Adoption de l'article 1er de la "refondation" de l'Ecole : une mesure significative d'un texte vide sur l'essentiel, et à contre-sens sur le reste.
L'article 1er de la loi de "refondation" de l'Ecole vient d'être adopté : il crée 60 000 fonctionnaires de plus. Cette mesure est significative d'un texte qui, pour l'essentiel, ne propose rien et, pour le reste, va dans le mauvais sens. Elle ne s'attaque en rien aux difficultés de l'Ecole.
Le projet de loi de Vincent Peillon est creux, sans vision, sans autre souffle que celui du renoncement. Ses seules mesures fortes sont un succédané du passé, reposant sur une vision purement quantitative de l'Ecole.
L'article 1er de la loi l'illustre. Il repose sur un postulat qui est faux, selon lequel « plus de profs = de meilleurs résultats ». Créer 60000 postes ne changera rien : au mieux, c'est une goutte d'eau dans un océan de dépenses. Au pire, c'est une fuite coupable devant les vraies questions qui se posent à l'Education nationale. Pendant 30 ans, le nombre d'enseignants a augmenté, le budget a explosé et les résultats se sont affaiblis. A notre niveau de dépense, ajuster les quantités ne sert à rien ! Pire, personne ne verra réellement la différence ! 7000 enseignants de plus en 2013, pour plus de 200000 classes de primaires, qu'est ce que cela peut réellement changer ?

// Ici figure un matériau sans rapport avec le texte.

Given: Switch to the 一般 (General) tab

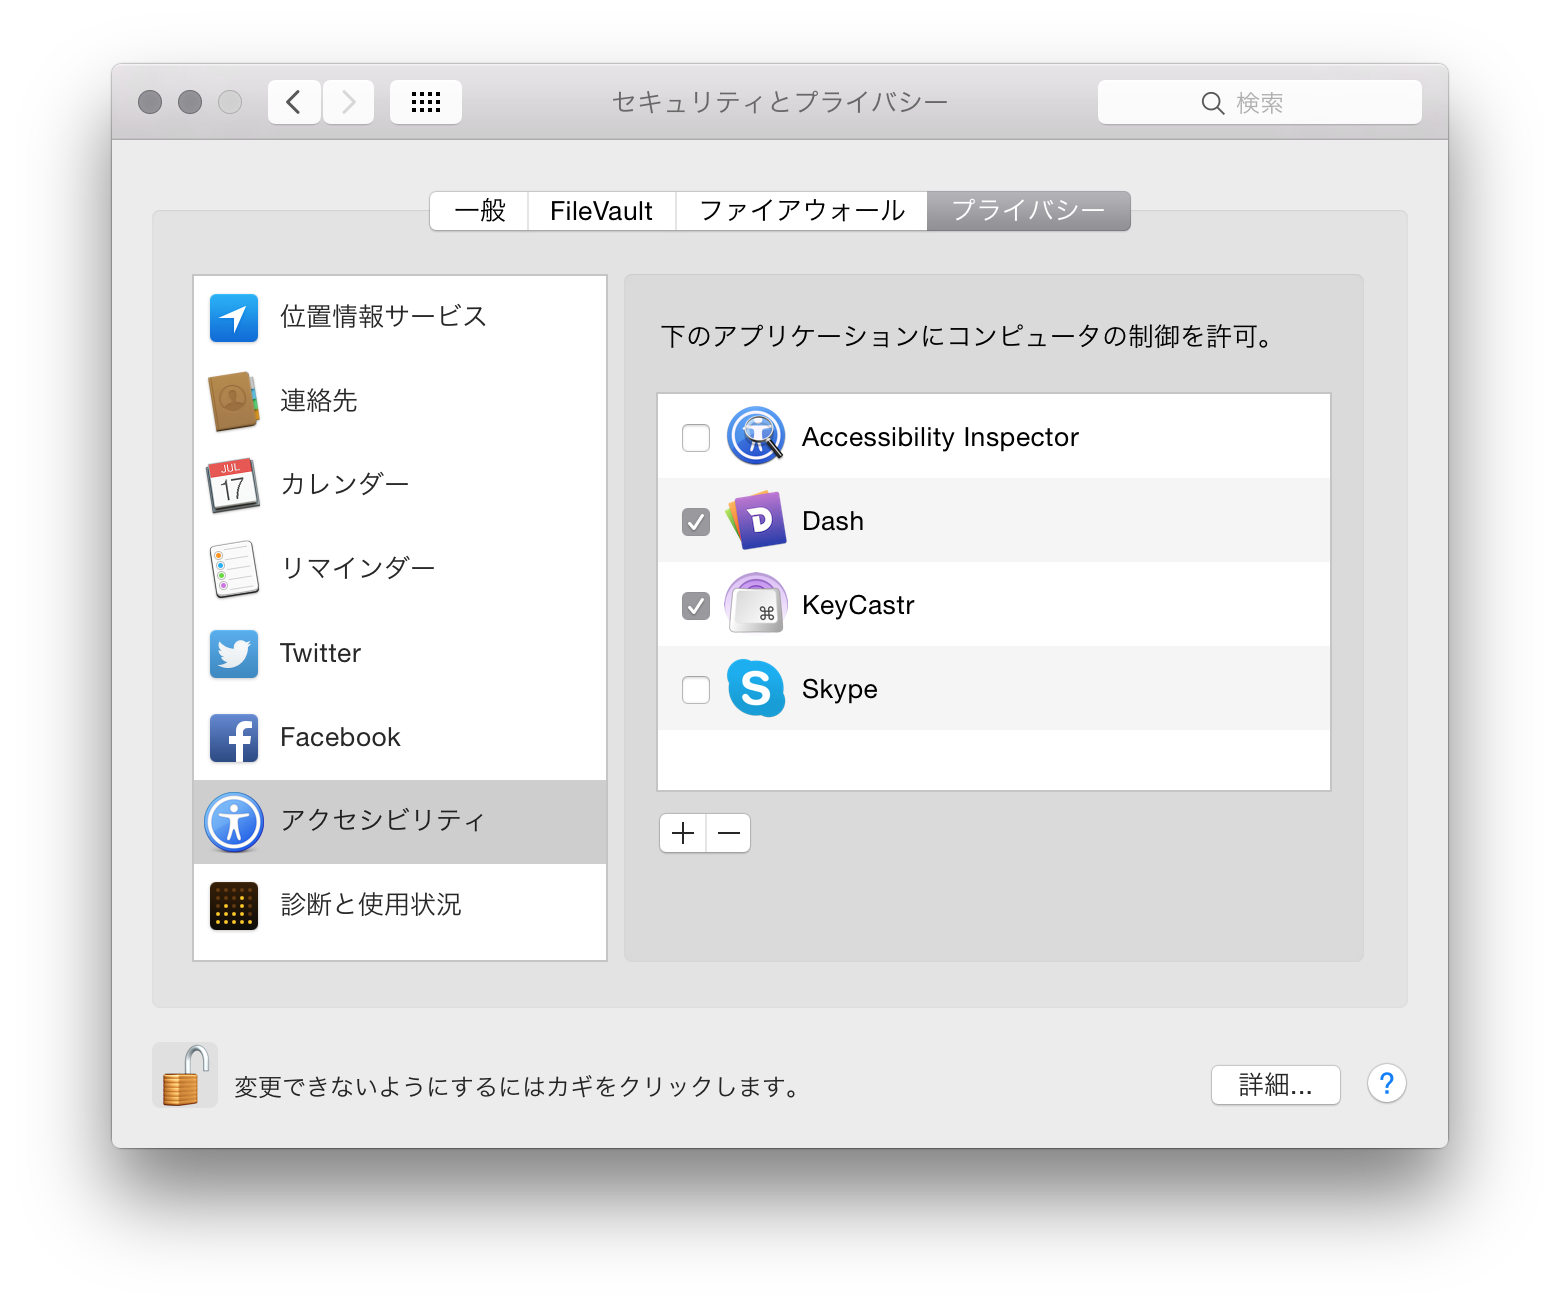Looking at the screenshot, I should point(478,211).

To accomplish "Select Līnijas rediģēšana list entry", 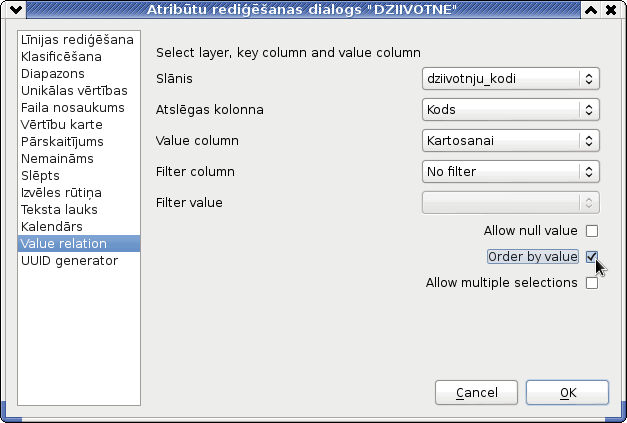I will (x=79, y=40).
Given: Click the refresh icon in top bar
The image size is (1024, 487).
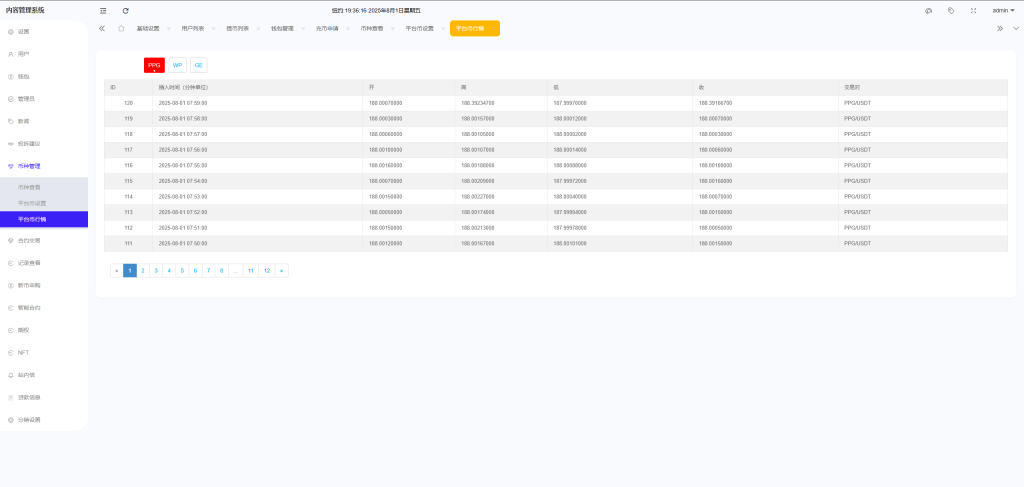Looking at the screenshot, I should [125, 10].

L'article 1er de la loi est à l'image du texte intégral : c'est une coûteuse mascarade politique destinée à contenter des syndicalistes sclérosés. Ce n'est, en rien, s'attaquer aux difficultés de l'Ecole et aux besoins des élèves :
- S'il avait eu une réelle ambition, Vincent Peillon aurait redéployé les moyens au lieu de les multiplier : il aurait revalorisé les salaires des enseignants et fait évoluer leur métier ; il aurait mis réellement le paquet sur l'Ecole primaire. Au lieu de cela, il s'interdit d'augmenter les rémunérations des enseignants et propose quelques miettes de pain à l'école primaire.
- S'il avait eu du courage politique, Vincent Peillon aurait changé le fonctionnement de l'Ecole, en permettant à chaque établissement de mettre en œuvre une gestion de proximité, à la fois dans les équipes et dans la pédagogie. Au lieu de cela, il cède aux centrales syndicales.
- S'il s'était intéressé aux élèves, Vincent Peillon aurait fait de l'acquisition des fondamentaux entre le CP et la 5ème sa priorité absolue. Il aurait remis en cause le collège unique et valorisé l'apprentissage. Au lieu de cela, il fonce dans les clichés qui dévalorisent l'alternance et l'apprentissage, sans donner à l'Education les moyens de répondre aux projets de chaque élève.
L'article 1er de la loi de la refondation de l'Ecole est bien à l'image de l'ensemble du texte : inutile et verbeux quand il n'est pas néfaste, sans autre ambition que satisfaire quelques apparatchiks du ministère, dans la préoccupation unique de sauver le soldat Peillon contesté de toutes parts, plutôt qu'à sauver notre Ecole.